AIM OF THE TASK: Return the lines below that contain the word "Personal".

Dataset entries
━━━
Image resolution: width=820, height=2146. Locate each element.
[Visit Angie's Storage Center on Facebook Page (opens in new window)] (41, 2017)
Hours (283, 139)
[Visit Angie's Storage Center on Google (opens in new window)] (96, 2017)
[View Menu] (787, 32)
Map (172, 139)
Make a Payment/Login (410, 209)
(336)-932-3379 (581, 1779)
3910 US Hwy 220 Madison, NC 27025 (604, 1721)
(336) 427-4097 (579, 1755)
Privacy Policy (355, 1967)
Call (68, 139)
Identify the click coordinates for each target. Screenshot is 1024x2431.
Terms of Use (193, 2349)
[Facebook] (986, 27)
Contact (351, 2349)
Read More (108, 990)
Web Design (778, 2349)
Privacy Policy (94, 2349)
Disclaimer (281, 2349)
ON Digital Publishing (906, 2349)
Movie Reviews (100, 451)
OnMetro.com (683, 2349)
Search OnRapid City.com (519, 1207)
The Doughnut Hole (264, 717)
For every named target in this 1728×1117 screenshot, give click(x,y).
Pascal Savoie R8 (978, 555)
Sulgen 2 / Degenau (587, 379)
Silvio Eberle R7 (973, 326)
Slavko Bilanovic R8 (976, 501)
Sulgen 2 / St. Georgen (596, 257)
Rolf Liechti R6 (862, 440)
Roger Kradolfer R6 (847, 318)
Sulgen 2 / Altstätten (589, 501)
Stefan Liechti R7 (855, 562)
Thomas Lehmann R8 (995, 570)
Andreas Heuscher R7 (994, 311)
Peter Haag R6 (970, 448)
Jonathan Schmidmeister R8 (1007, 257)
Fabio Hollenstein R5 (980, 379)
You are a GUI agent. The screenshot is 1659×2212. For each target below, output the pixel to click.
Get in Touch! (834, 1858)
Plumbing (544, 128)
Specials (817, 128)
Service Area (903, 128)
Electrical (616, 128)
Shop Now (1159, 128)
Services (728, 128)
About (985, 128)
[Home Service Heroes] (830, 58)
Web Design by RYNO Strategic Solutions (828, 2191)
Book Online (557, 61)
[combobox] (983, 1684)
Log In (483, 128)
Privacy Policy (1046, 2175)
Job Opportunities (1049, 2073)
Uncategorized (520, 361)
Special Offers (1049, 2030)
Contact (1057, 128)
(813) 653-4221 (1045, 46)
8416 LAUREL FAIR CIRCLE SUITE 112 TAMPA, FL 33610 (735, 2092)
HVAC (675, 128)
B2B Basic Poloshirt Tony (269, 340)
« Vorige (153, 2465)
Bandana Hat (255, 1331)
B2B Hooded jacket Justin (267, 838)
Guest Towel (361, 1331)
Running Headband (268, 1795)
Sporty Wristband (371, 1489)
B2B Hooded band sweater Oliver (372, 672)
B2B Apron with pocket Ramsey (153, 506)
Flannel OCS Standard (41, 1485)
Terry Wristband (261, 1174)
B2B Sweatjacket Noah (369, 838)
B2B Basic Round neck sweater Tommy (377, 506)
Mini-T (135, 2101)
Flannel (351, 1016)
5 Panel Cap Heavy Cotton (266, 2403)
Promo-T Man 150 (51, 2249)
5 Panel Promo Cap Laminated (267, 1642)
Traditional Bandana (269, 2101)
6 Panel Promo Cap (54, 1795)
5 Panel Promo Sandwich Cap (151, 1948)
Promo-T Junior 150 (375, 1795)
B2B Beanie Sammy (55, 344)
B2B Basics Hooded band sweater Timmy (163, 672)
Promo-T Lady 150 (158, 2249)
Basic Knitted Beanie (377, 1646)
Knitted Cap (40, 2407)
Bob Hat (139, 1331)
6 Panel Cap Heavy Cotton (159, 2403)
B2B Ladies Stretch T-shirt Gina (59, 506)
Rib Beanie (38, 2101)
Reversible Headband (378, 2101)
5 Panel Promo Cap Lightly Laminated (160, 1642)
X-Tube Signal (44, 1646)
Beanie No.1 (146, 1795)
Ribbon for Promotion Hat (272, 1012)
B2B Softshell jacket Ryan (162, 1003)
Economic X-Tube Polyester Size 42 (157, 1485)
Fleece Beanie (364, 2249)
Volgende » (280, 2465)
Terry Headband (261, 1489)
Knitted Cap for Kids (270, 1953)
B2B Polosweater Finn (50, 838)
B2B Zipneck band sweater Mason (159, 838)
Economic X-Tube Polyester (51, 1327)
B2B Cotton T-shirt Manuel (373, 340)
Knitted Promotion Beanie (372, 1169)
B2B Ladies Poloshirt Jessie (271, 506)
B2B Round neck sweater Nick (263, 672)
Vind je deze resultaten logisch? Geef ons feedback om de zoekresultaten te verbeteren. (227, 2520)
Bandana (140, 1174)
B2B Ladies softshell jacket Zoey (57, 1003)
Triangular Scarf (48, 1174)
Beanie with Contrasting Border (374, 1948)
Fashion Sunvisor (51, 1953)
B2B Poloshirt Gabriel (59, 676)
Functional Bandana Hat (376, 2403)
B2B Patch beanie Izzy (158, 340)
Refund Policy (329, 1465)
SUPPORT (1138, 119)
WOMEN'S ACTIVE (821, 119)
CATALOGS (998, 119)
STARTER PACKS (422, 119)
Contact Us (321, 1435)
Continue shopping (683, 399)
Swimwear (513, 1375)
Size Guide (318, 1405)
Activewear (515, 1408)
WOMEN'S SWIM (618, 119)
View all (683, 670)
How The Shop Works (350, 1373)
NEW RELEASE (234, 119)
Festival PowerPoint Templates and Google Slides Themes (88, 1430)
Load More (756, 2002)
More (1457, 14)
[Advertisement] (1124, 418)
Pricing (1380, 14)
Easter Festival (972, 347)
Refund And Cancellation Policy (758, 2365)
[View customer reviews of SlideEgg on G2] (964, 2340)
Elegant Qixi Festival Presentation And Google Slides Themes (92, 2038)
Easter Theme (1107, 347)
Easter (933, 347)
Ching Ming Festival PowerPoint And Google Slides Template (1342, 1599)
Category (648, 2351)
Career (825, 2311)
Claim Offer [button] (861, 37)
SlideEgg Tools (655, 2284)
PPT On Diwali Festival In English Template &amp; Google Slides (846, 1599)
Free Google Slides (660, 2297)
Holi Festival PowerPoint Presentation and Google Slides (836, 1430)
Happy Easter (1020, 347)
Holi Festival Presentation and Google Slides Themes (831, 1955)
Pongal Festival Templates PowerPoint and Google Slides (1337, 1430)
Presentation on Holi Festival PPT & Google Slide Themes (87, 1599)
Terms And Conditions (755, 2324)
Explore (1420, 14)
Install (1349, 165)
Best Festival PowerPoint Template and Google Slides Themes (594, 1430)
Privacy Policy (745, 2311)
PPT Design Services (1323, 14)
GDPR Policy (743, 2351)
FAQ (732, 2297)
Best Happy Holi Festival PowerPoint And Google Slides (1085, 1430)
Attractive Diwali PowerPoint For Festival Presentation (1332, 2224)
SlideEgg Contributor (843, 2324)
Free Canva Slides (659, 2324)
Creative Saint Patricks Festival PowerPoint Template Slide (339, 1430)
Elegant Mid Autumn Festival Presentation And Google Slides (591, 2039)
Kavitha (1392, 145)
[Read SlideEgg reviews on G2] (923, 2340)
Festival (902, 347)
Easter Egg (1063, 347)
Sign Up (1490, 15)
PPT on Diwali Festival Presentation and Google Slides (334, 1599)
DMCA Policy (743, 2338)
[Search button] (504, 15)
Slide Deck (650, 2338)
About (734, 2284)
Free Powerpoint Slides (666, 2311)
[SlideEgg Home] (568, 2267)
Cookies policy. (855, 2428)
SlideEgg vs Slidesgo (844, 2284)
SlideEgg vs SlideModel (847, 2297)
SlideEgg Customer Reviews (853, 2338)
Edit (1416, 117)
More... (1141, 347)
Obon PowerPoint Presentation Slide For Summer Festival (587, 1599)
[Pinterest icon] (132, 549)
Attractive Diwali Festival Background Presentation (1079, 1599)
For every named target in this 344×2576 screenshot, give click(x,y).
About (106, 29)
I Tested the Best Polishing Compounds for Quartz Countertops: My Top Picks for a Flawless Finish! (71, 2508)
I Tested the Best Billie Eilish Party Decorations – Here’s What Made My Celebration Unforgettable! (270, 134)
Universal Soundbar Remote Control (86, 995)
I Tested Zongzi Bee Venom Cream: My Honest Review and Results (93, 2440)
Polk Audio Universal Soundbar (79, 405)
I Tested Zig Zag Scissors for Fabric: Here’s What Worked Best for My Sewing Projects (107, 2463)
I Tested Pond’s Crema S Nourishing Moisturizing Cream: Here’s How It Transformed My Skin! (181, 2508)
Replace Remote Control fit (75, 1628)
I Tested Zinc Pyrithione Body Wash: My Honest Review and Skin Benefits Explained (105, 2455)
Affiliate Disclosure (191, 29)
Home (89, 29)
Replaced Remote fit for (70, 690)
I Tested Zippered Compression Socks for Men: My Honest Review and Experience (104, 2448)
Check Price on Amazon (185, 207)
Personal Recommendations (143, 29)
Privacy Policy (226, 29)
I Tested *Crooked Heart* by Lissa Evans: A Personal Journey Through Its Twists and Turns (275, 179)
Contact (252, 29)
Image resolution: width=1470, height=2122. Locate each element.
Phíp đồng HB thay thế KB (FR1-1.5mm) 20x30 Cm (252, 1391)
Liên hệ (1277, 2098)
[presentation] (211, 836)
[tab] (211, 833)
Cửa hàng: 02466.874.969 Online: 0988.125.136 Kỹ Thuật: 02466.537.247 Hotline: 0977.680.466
━━━
TASK RESULT:
Personal Recommendations (143, 29)
I Tested *Crooked Heart* by Lissa Evans: A Personal Journey Through Its Twists and Turns (275, 179)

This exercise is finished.